The suit from Peter Strzok also alleges he was unfairly punished for expressing his political opinions, and that the Justice Department violated his privacy when it shared hundreds of his text messages with reporters.
"The campaign to publicly vilify Special Agent Strzok contributed to the FBI's ultimate decision to unlawfully terminate him," the lawsuit says, "as well as to frequent incidents of public and online harassment and threats of violence to Strzok and his family that began when the texts were first disclosed to the media and continue to this day."
The complaint, which names as defendants Attorney General William Barr and FBI Director Chris Wray, revisits a political drama that was seized on by conservative critics of special counsel Robert Mueller's Russia investigation as proof that the bureau was biased against Trump. Multiple investigations are underway examining whether the FBI acted properly during the Russia investigation, and Strzok remains a frequent target of Trump's scornful tweets.
Representatives of the FBI and Justice Department did not immediately respond to requests for comment.
The suit provides new details about the circumstances of Strzok's firing and amounts to the latest defense of his reputation, coming months after a fiery congressional hearing in which he insisted that his personal views never influenced his work.
Strzok, a veteran counterintelligence agent who helped lead FBI investigations into Hillary Clinton's use of a private email server and ties between the Trump campaign and Russia, was removed from Mueller's team after the texts with FBI lawyer Lisa Page came to light. He was fired from the FBI last August.
Many of the texts, on FBI cell phones, were bitingly critical of Trump during his 2016 run for office. They were found by the Justice Department's inspector general during its investigation of the FBI's Clinton email probe.
The watchdog office criticized both Strzok and Page, with whom he was having an affair, for their judgment in sending the messages but did not find that the Clinton email investigation was compromised by political bias.
In the lawsuit, Strzok attorney Aitan Goelman says the FBI deputy director who fired him was responding to "unrelenting pressure from President Trump and his political allies in Congress and the media."
That deputy, David Bowdich, overruled the recommendation of a disciplinary official that he be merely demoted and suspended without pay and denied him the chance to appeal.
Bowdich said at the time that Strzok's "sustained pattern of bad judgment in the use of an FBI device" for texting called into question decisions made during the Clinton email investigation and the early stages of the Russia probe. And the FBI has said that Bowdich, as the FBI's No. 2 official, had the authority to overrule disciplinary findings.
The complaint says the campaign to fire Strzok included "constant tweets and other disparaging statements" from Trump, as well as the president's direct appeals to Wray and Barr's predecessor as attorney general, Jeff Sessions, to fire Strzok.
The lawsuit says the administration discriminated against his viewpoint by firing him even though other government officials who have supported Trump in the workplace have kept their job.
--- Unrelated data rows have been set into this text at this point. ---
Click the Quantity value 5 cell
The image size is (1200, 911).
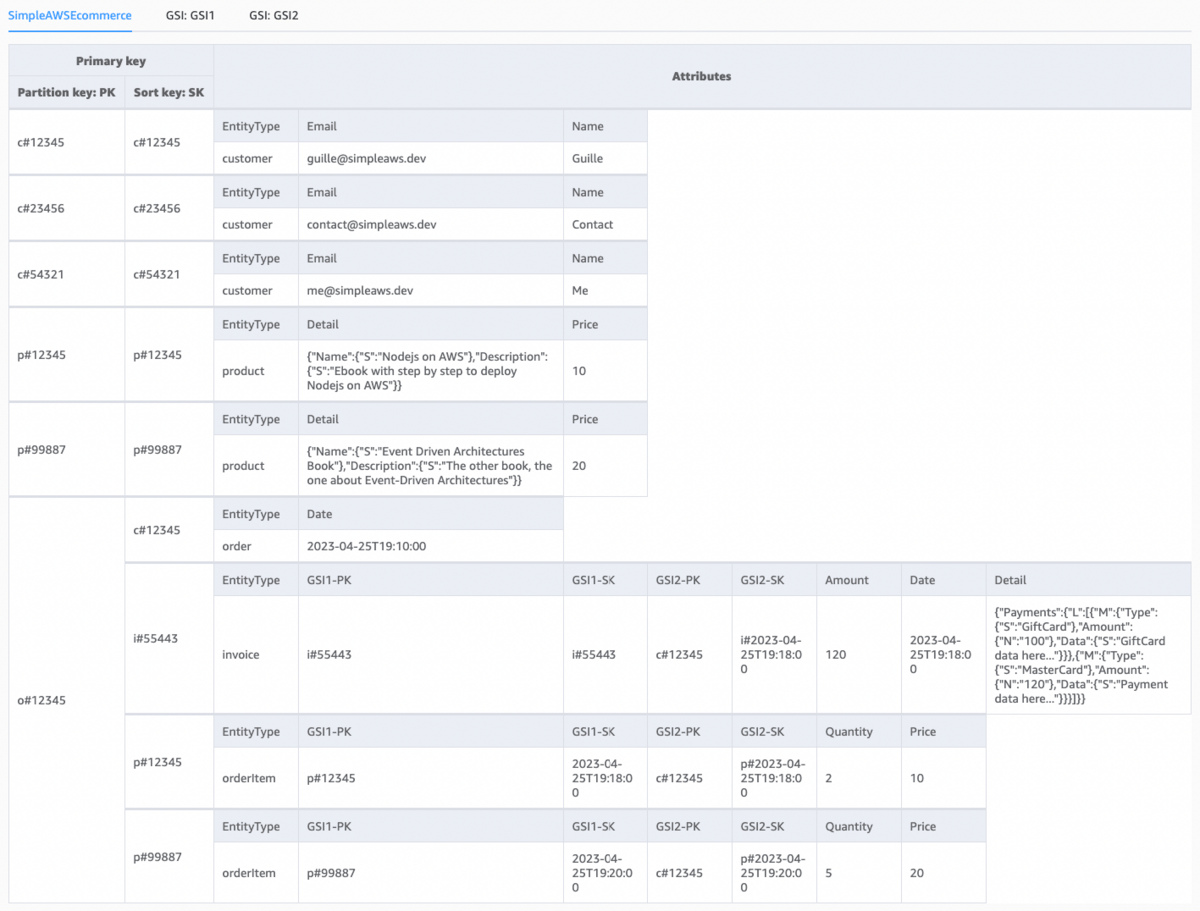(x=860, y=873)

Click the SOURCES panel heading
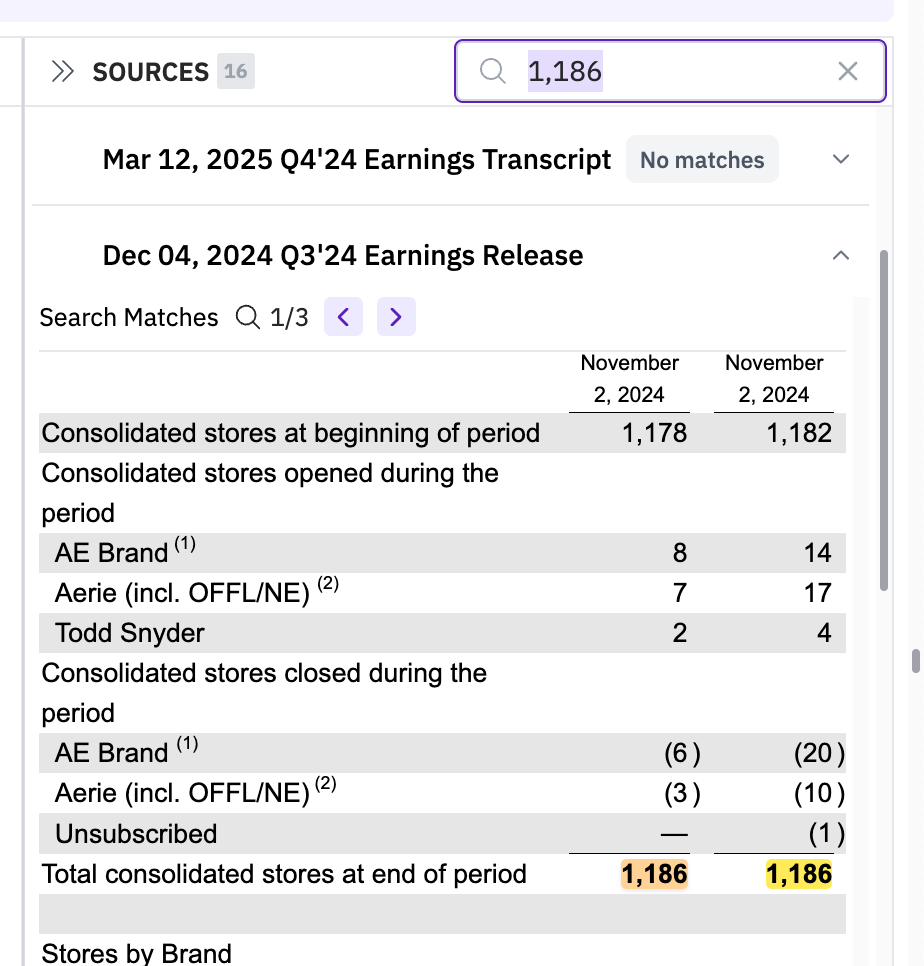point(150,72)
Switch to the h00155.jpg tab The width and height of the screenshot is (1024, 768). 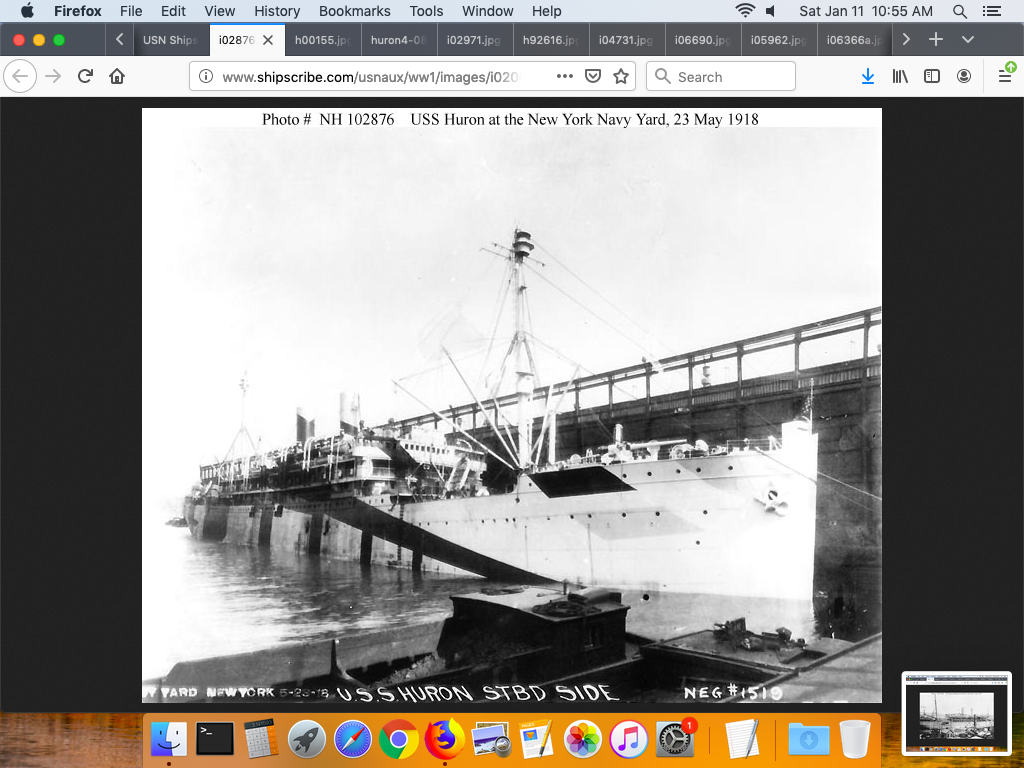click(319, 40)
It notes that the White House has not fired counselor Kellyanne Conway despite the determination that she violated the Hatch Act — a law that limits political activity by government workers — by disparaging Democratic presidential candidates while speaking in her official capacity.
"The Trump administration has consistently tolerated and even encouraged partisan political speech by federal employees, as long as this speech praises President Trump and attacks his political adversaries," the complaint contends.
The lawsuit also says the Justice Department set out to smear Strzok's reputation and humiliate him when it disclosed nearly 400 text messages he had sent or received.
In the complaint, Strzok also aims to explain some of the texts that have attracted the most negative attention, including one in which he told Page "we'll stop" a Trump presidency.
Conservatives interpreted the text as Strzok saying that he would work to prevent Trump from being elected, but the suit says the message was actually meant to reassure Page that the American people would not support a Trump candidacy.